▸ WORK TO COMPLETE: Every line in the records below that holds "agent" must be identified and copied.

▸ EXTRACTED RECORDS:
= Beginning of Section =

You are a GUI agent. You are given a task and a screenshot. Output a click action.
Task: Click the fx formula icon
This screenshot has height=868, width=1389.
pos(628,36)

= End of Section =
= Beginning of Section =

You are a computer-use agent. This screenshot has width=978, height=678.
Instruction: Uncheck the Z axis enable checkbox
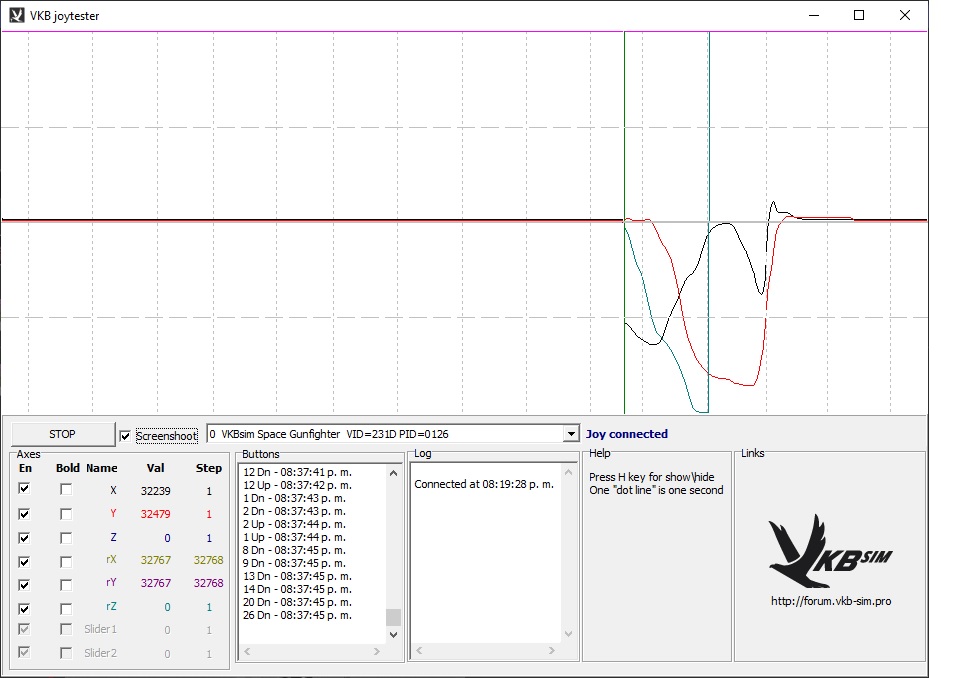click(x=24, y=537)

= End of Section =
= Beginning of Section =

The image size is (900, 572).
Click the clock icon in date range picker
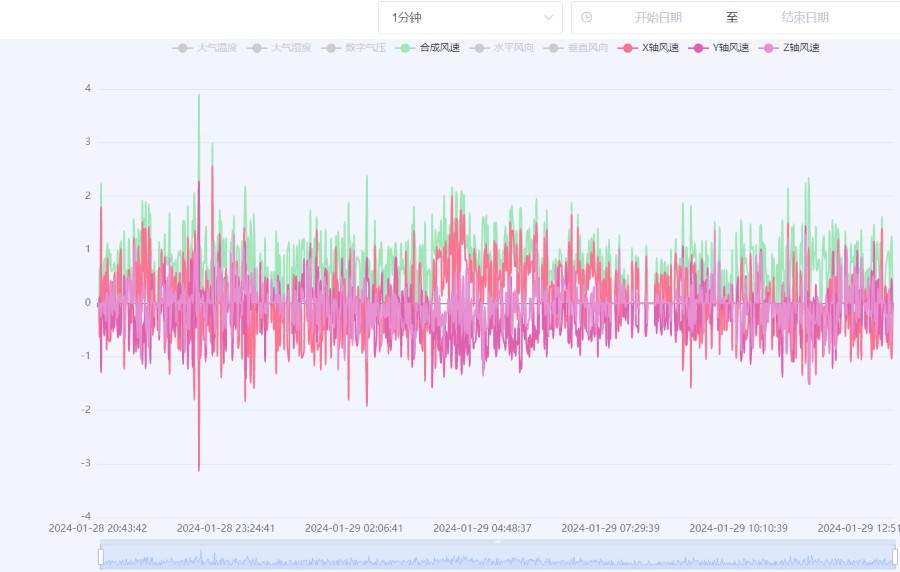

= End of Section =

▸ REPLY TO THE EXERCISE:
You are a GUI agent. You are given a task and a screenshot. Output a click action.
You are a computer-use agent. This screenshot has width=978, height=678.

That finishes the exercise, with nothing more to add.